As activity increases in the Permian Basin and multiple billion-dollar acquisitions at upwards of &50,000/acre continue, there is a strong incentive for E&P operators to optimize the development in their existing acreage. Unfortunately, maximizing oil production typically results in significant amounts of produced water. Water cuts for individual Permian wells commonly range from 50 to 90% of total liquid production, thus the ability to predict water to oil ratio (WOR) of the produced fluids has a major importance for development planning (Scanlon et al., 2017).
Petrophysicists are responsible for fluid saturation modeling, which provides the basis for predicting WOR. Core data acquisition and analysis are critical for developing a quantitative petrophysical model. However, accurately measuring saturations of cores taken from unconventional reservoirs continues to pose significant challenges originating from uncertainties in the acquired data, assumptions used to interpret these data and more broadly, due to increased relative uncertainty associated with tight, low-porosity formations.

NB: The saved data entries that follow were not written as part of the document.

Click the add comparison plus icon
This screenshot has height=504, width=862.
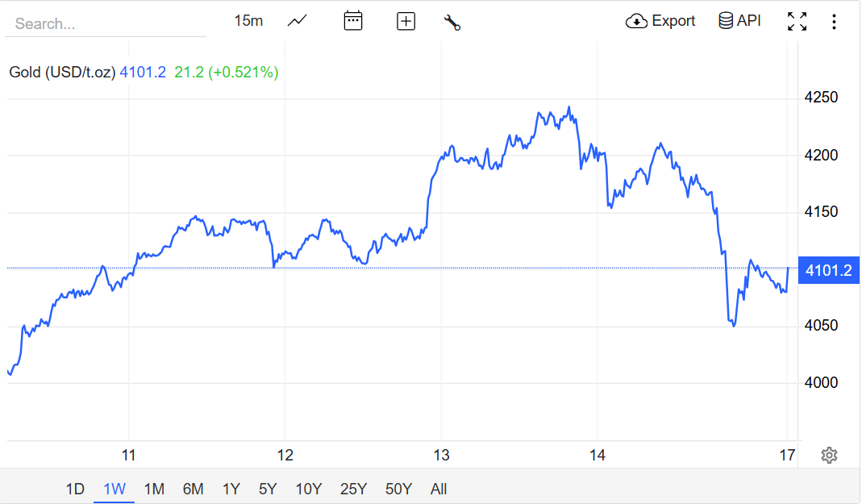[x=406, y=22]
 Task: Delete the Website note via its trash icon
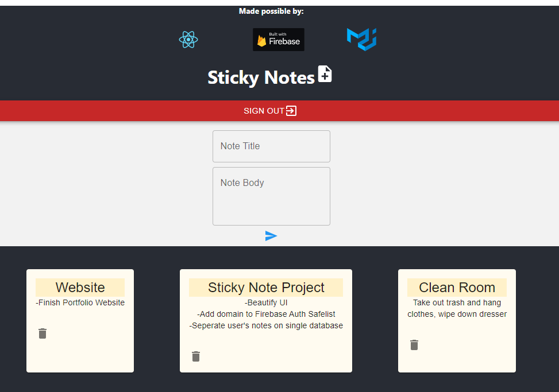coord(43,333)
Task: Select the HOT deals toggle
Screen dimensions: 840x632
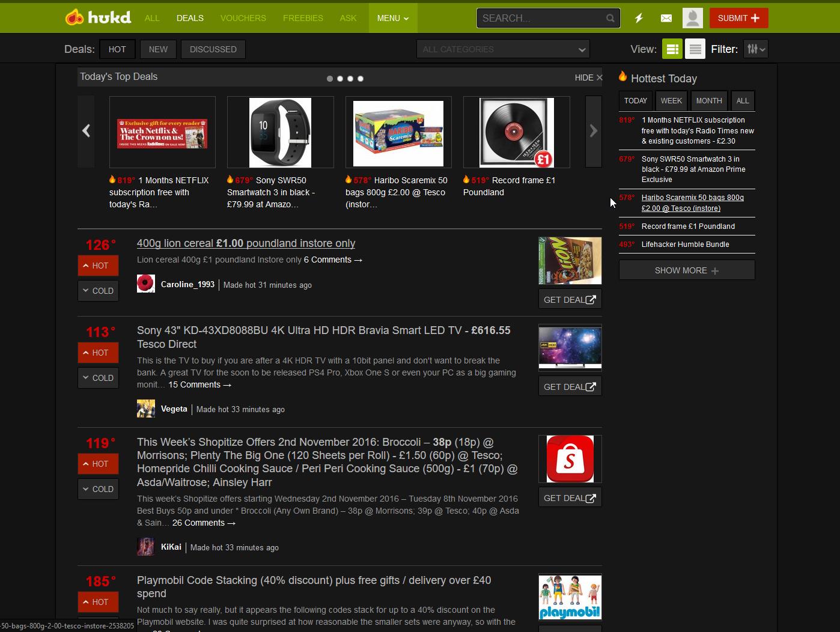Action: click(117, 49)
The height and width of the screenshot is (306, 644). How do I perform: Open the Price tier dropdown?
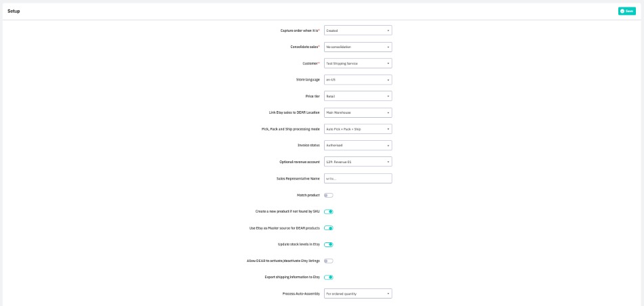[x=358, y=96]
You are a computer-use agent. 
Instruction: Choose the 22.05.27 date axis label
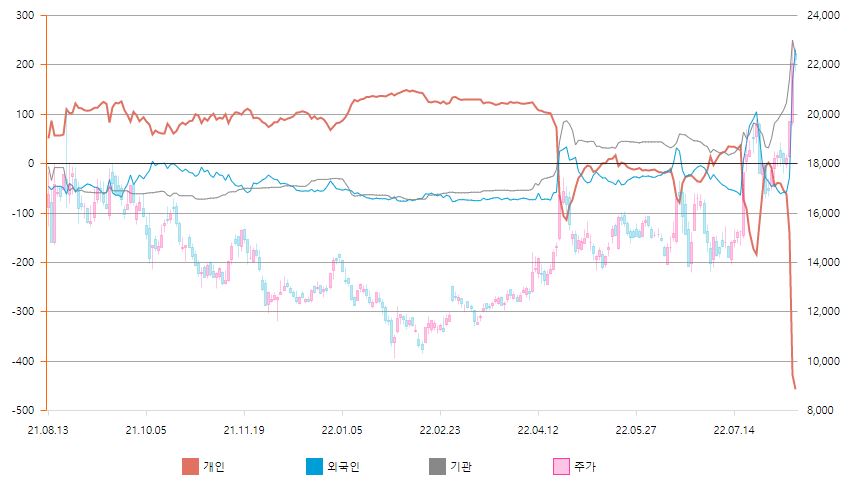pyautogui.click(x=636, y=430)
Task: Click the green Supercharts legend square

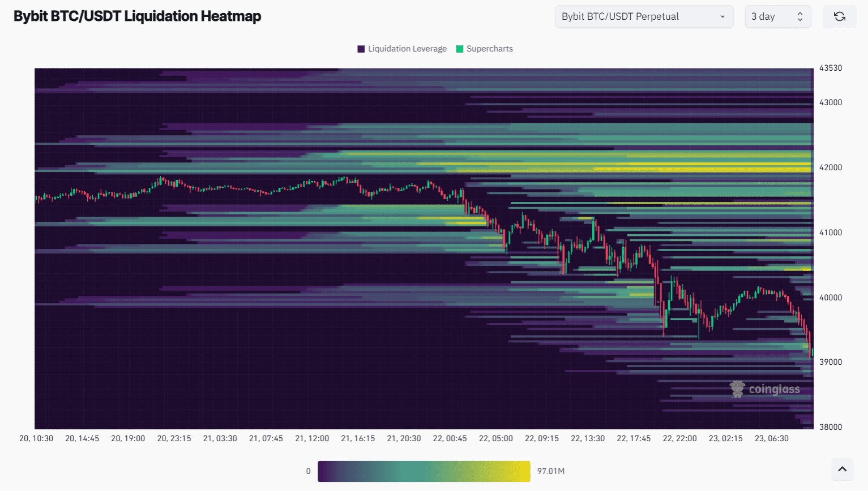Action: [460, 49]
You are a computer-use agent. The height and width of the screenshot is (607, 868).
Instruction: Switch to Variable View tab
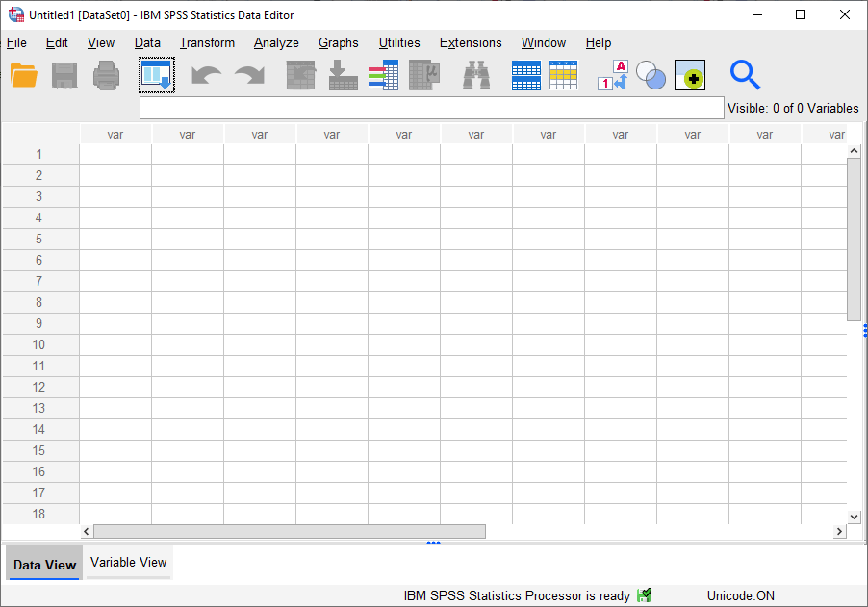128,562
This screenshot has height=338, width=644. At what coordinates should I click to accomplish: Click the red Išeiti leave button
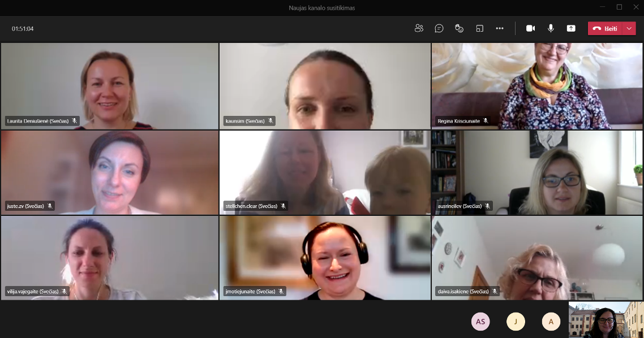pyautogui.click(x=605, y=28)
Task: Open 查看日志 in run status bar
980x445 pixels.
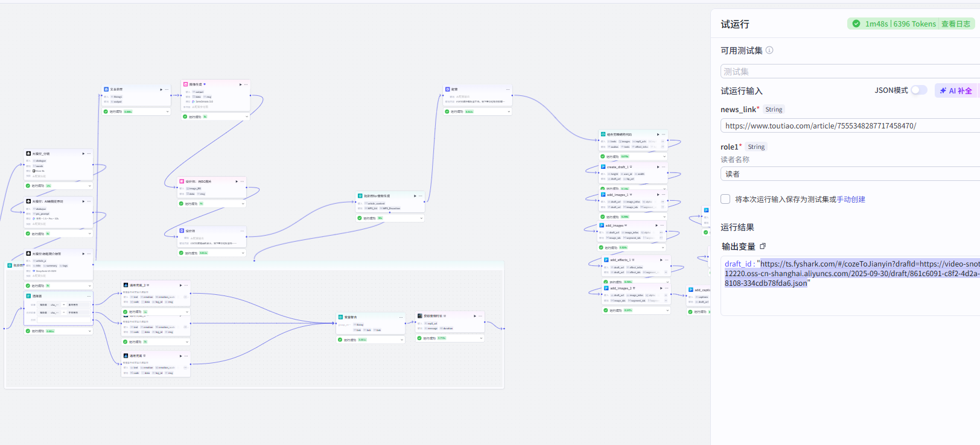Action: 956,24
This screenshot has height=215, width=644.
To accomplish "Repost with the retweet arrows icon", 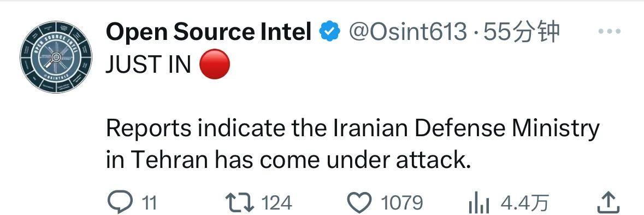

For example, the crushing of the core samples, which is required for efficient fluid extraction in tight rocks, causes systematic fluid losses which are not typically quantified. Instead, all as-received air-filled porosity is commonly assumed to represent hydrocarbons that have escaped during coring due to gas expansion. Additionally, fluid extraction from commercially available retorting systems can have widely variable fluid collection efficiency (<100%) resulting in significant inconsistencies between the weight of the collected fluids and sample weight loss during retorting experiments. The Dean-Stark technique removes not only fluids (water and oil) but an unknown volume of the extractable organic matter, and it only allows for direct quantification of the volume of extracted water. The reconciliation of fluid volume as well as fluid and sample weight data delivered by either of the two techniques (i.e., retorting or Dean-Stark) requires numerous assumptions about pore fluid properties which are typically not verified through direct measurements. We demonstrate that such assumptions can lead to up to 50% uncertainty in water saturation estimates.
To address such critical uncertainties, a new core analysis workflow using improved core characterization and fluid extraction techniques was developed. To address fluid loss during crushing, this workflow employs advanced NMR measurements performed on both as-received and crushed samples to quantify fluid losses. Also, this approach uses retorting techniques with close to 100% fluid collection efficiency specially developed for core sample characterization. The workflow is further optimized to avoid fluid loss during sample handling and includes repeated grain density and geochemical measurements at different stages. As a result, the new workflow addresses uncertainties in acquired data and better informs the assumptions for interpreting the measured data into the desired petrophysical properties (e.g. total porosity, water saturation). The workflow is demonstrated for a set of Wolfcamp samples.